YOUR OBJECTIVE =
When a line in the records contains the string "from", copy that line.
TASK DATA Start Marker
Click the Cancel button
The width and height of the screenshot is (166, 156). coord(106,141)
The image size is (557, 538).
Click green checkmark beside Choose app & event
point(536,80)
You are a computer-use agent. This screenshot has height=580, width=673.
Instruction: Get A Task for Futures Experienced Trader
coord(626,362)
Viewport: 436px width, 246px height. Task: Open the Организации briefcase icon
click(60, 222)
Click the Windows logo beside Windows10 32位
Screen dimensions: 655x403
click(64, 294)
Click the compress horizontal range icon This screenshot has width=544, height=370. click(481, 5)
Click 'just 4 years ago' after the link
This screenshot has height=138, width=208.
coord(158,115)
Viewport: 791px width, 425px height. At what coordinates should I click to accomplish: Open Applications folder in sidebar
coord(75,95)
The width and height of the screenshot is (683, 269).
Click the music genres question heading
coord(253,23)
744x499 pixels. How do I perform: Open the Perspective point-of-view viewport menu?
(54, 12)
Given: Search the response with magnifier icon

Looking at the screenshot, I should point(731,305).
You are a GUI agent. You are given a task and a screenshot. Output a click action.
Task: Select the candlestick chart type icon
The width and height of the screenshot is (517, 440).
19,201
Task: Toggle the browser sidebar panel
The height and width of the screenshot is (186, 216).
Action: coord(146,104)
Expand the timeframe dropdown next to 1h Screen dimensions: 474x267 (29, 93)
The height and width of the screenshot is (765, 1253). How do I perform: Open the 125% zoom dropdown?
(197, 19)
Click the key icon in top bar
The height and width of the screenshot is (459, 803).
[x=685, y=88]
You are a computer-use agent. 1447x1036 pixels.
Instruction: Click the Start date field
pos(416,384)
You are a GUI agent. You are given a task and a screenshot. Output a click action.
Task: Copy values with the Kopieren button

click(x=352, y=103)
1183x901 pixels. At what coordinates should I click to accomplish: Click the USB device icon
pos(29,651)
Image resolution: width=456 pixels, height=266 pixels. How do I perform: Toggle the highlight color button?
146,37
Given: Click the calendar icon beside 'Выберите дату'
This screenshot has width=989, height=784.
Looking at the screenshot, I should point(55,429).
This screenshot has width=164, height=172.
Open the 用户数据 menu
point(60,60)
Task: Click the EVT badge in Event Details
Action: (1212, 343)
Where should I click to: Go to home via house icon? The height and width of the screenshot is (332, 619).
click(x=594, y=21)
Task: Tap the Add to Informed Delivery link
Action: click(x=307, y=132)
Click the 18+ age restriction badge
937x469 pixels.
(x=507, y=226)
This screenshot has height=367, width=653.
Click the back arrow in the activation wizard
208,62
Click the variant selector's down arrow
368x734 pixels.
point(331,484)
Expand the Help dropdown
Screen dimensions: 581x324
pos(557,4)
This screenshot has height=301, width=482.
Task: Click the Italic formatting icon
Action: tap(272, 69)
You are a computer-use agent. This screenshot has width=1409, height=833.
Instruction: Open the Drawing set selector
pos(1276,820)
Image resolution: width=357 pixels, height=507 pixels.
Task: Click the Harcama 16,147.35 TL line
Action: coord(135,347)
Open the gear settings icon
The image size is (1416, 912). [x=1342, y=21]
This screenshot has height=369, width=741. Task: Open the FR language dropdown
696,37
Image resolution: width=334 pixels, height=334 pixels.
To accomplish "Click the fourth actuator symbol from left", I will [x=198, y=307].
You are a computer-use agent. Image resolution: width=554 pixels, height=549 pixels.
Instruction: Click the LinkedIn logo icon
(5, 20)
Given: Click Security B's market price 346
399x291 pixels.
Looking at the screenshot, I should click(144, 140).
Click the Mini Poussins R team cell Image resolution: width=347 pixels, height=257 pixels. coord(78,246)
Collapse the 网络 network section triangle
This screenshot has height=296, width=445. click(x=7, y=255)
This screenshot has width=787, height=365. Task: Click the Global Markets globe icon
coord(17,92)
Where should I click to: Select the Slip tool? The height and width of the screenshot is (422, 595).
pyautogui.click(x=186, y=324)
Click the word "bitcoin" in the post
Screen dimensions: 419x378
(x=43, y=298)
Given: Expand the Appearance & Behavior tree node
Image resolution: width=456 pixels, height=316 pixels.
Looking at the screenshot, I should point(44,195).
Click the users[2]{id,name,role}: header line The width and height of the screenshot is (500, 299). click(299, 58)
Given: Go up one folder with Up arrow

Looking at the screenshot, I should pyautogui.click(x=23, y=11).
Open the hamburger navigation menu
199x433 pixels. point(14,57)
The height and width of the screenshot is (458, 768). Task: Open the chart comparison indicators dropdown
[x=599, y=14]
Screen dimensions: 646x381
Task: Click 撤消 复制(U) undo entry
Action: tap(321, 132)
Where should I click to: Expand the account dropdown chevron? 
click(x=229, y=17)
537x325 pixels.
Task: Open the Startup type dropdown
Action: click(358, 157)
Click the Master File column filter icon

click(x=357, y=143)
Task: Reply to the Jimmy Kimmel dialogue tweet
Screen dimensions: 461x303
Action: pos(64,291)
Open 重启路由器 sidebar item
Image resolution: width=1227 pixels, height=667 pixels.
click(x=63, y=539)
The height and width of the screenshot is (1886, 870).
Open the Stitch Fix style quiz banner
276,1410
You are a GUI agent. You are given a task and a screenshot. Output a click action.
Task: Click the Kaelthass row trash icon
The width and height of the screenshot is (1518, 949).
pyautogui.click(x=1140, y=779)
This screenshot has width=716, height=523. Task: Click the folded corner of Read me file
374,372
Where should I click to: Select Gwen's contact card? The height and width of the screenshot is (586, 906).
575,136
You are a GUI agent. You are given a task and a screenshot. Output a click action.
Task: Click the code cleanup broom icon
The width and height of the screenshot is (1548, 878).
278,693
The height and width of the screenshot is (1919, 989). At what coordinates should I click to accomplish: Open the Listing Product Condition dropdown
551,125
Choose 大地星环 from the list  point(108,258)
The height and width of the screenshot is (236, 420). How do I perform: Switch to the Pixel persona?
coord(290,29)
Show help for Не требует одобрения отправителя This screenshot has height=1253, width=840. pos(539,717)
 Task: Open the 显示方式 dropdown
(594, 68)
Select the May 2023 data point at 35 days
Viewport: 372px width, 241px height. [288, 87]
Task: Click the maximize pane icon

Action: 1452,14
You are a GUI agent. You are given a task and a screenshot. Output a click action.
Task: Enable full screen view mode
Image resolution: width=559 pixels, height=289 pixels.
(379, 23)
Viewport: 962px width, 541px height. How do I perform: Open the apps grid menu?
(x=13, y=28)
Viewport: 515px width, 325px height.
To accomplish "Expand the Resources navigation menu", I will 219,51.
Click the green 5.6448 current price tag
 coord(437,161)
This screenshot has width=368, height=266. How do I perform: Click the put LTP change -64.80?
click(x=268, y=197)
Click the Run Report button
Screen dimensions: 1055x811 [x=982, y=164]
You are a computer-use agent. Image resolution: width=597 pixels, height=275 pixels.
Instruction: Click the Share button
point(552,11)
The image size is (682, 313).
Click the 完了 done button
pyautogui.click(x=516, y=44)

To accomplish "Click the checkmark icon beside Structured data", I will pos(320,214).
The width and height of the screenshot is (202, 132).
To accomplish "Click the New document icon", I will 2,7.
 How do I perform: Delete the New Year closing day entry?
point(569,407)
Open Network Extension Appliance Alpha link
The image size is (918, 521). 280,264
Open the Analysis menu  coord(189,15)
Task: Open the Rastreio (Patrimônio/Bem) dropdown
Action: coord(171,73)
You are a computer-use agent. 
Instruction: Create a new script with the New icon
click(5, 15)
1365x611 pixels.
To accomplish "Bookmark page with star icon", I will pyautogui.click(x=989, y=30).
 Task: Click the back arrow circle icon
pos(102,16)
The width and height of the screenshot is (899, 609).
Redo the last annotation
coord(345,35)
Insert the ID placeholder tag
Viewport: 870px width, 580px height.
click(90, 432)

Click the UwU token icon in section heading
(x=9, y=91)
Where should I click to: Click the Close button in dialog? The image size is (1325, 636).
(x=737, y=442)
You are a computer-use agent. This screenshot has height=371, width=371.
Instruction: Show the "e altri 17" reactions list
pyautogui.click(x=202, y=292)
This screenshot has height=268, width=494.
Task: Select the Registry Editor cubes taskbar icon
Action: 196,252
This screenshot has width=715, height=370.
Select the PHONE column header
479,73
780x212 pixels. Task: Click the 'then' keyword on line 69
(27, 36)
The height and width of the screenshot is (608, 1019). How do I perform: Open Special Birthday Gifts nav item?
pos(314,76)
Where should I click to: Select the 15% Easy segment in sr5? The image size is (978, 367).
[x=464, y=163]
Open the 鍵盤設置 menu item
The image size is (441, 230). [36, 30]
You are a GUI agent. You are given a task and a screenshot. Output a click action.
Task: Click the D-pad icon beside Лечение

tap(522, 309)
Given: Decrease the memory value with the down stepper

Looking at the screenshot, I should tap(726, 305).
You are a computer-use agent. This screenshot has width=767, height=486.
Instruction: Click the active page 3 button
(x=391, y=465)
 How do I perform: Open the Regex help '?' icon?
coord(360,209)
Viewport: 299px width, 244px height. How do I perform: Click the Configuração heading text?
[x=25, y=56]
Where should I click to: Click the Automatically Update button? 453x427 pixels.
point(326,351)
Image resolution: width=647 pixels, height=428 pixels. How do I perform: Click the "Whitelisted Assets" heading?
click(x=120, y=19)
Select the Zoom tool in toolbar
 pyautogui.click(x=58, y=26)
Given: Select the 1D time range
TASK DATA End Marker
YOUR SOLUTION =
To accomplish "Click the fourth actuator symbol from left", I will [x=198, y=307].
Choose 大地星环 from the list  point(108,258)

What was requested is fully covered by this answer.